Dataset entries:
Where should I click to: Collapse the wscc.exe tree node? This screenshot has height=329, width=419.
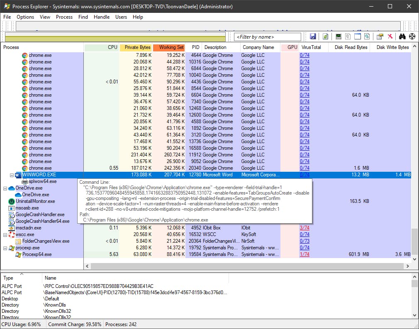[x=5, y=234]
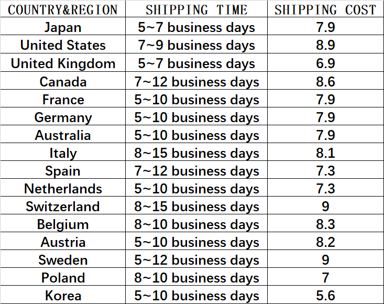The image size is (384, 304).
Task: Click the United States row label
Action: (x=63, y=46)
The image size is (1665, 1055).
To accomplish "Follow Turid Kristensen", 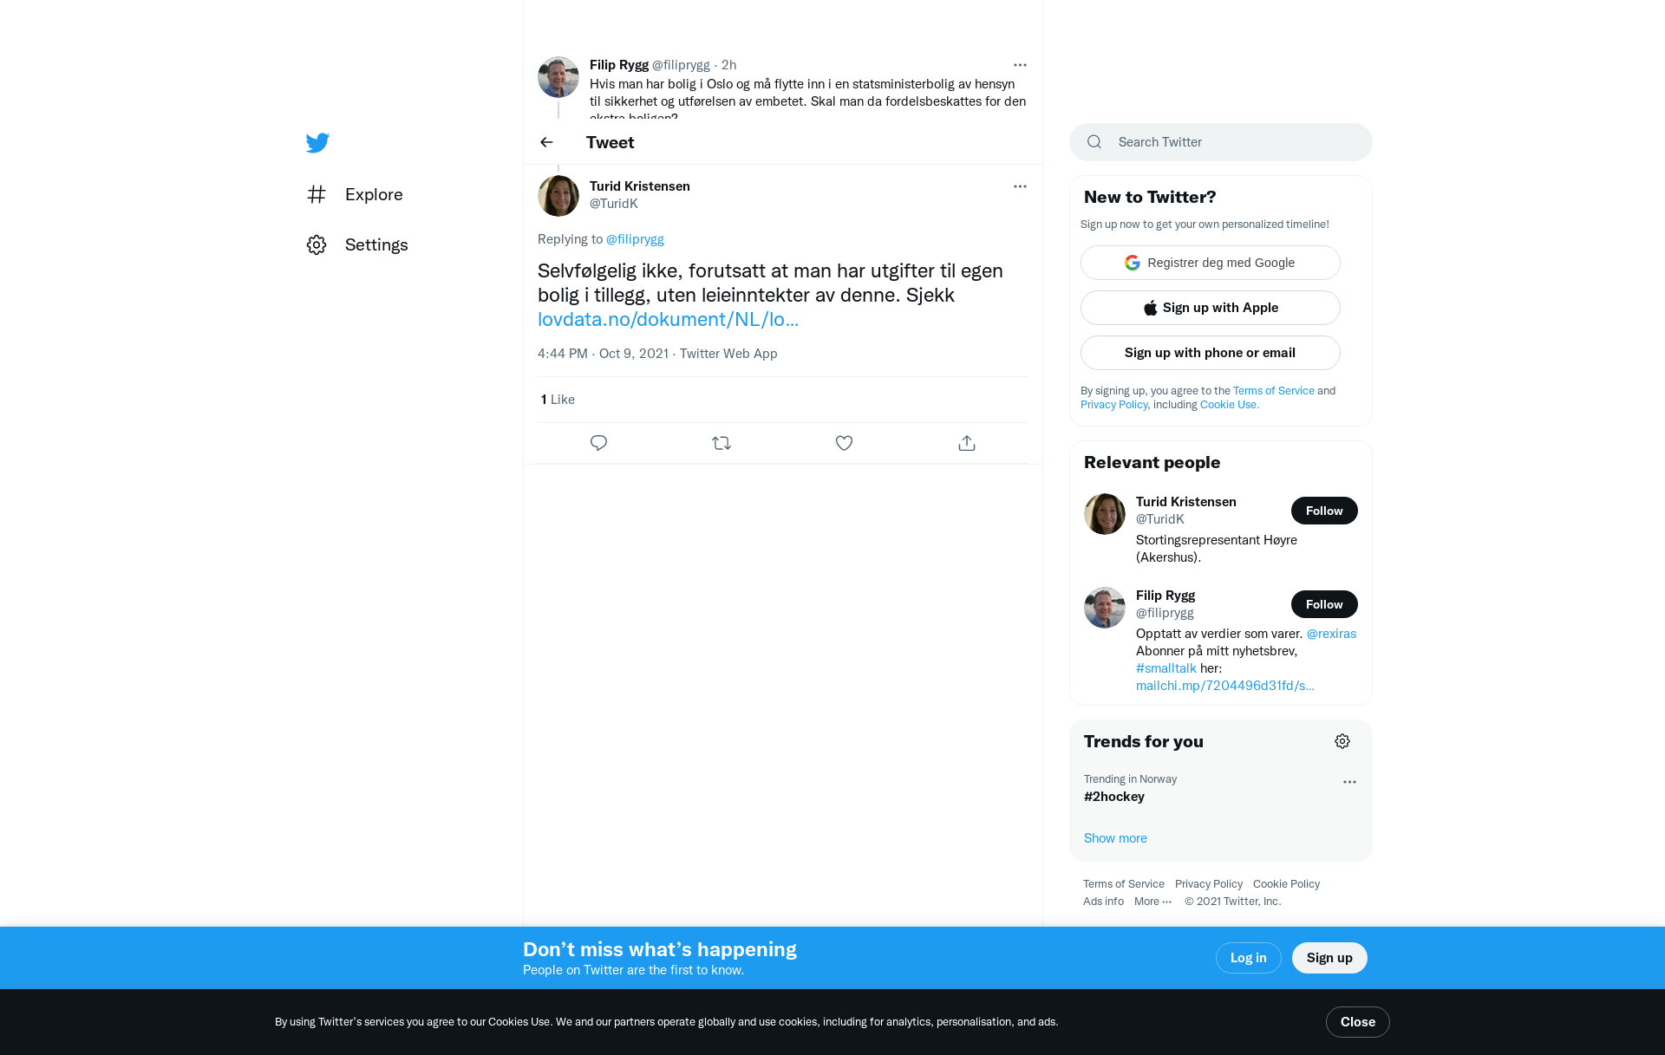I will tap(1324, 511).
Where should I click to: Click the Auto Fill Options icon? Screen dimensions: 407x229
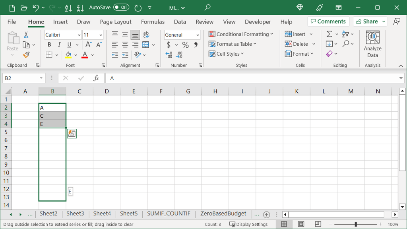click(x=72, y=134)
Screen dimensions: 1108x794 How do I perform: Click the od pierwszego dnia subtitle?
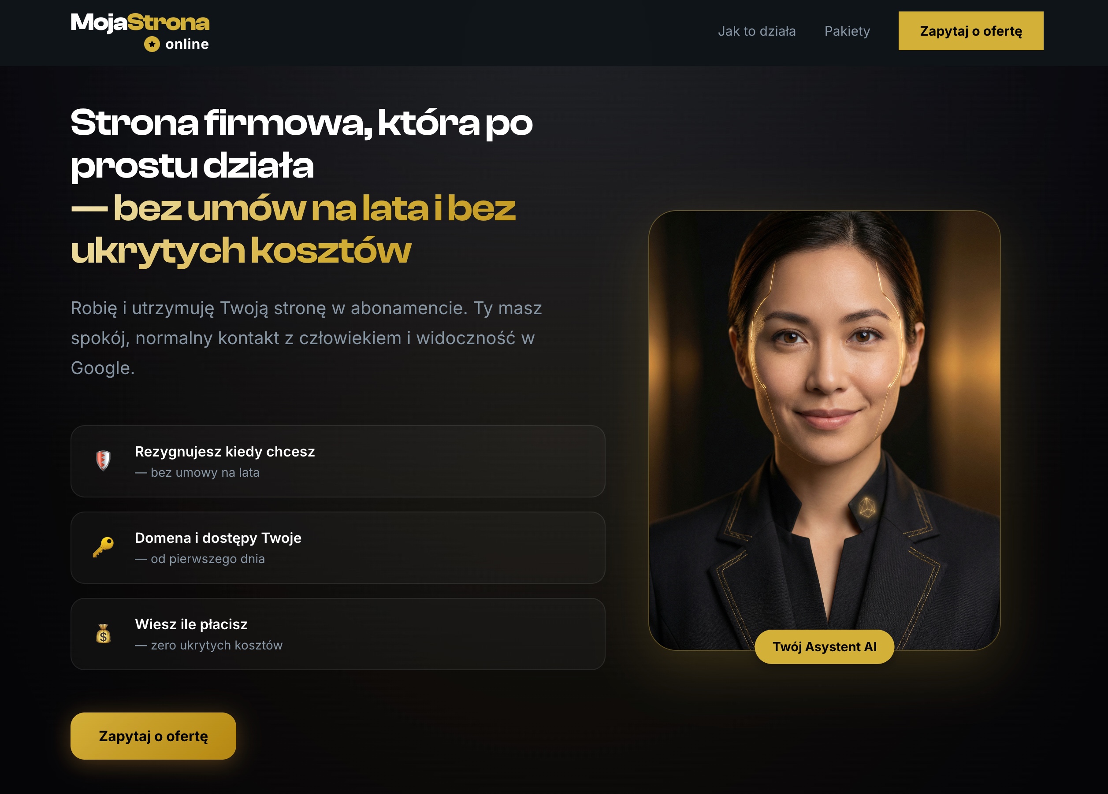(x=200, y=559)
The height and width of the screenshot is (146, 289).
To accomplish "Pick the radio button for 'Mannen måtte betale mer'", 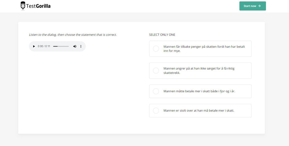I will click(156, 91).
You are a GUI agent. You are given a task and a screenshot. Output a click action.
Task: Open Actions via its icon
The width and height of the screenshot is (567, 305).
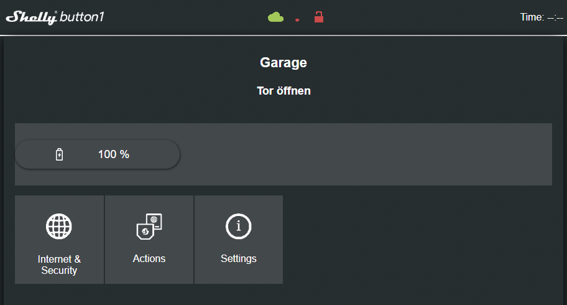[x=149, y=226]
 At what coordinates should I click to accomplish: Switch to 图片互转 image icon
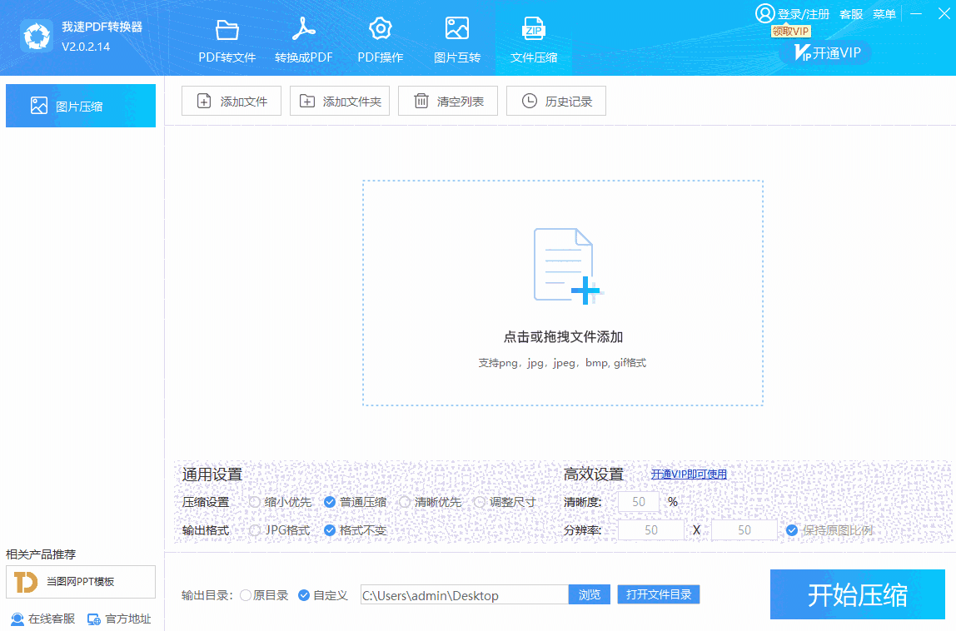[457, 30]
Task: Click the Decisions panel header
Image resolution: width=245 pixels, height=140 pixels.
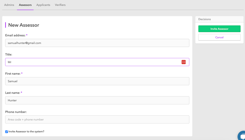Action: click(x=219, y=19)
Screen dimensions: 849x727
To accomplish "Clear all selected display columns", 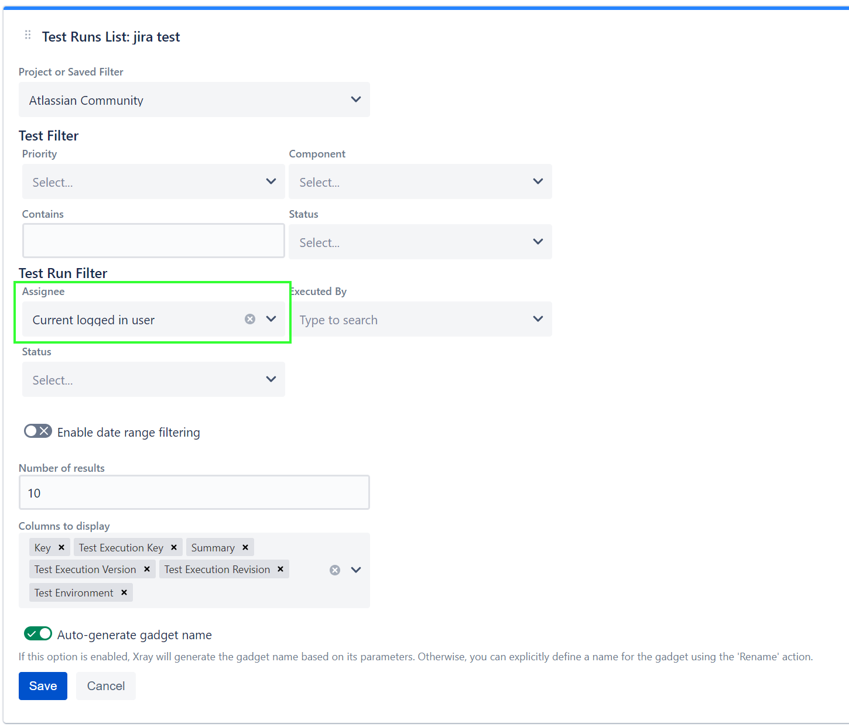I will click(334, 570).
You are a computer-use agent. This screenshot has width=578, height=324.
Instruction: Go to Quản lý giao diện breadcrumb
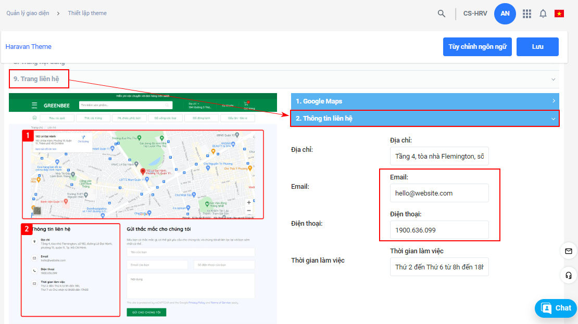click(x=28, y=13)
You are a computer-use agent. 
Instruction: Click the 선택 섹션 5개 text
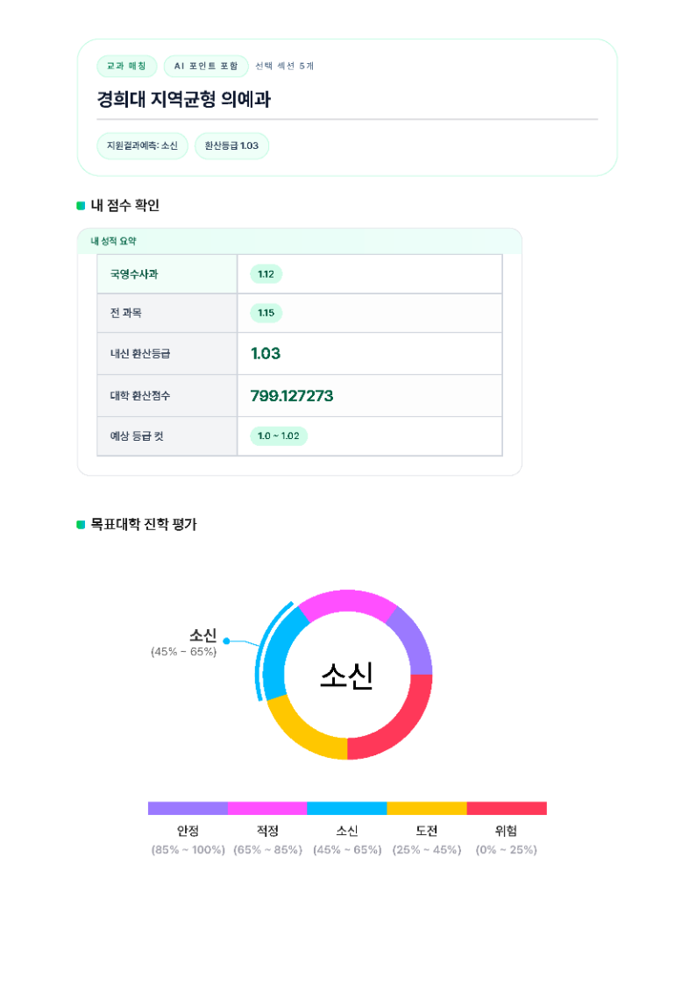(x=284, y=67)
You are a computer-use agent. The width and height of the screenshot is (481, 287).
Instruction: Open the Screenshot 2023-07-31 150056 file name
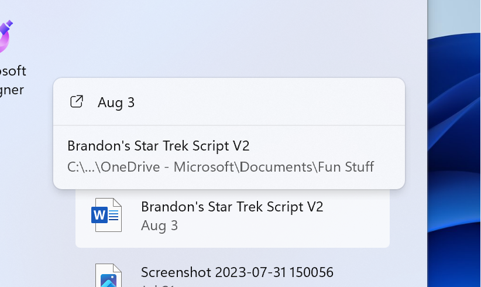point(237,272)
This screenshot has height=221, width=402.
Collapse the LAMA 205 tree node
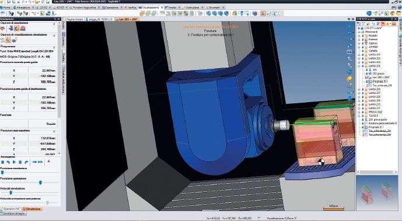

● **EXERCISE DETAILS**:
Copy the lines starting at the line that contains "You are a computer-use agent. The" and running to the final line of the entries, inclusive; omit all pictures.

● **SOLUTION TO THE PROBLEM**:
You are a computer-use agent. The width and height of the screenshot is (481, 287).
Instruction: Open the Screenshot 2023-07-31 150056 file name
point(237,272)
This screenshot has height=221, width=402.
Collapse the LAMA 205 tree node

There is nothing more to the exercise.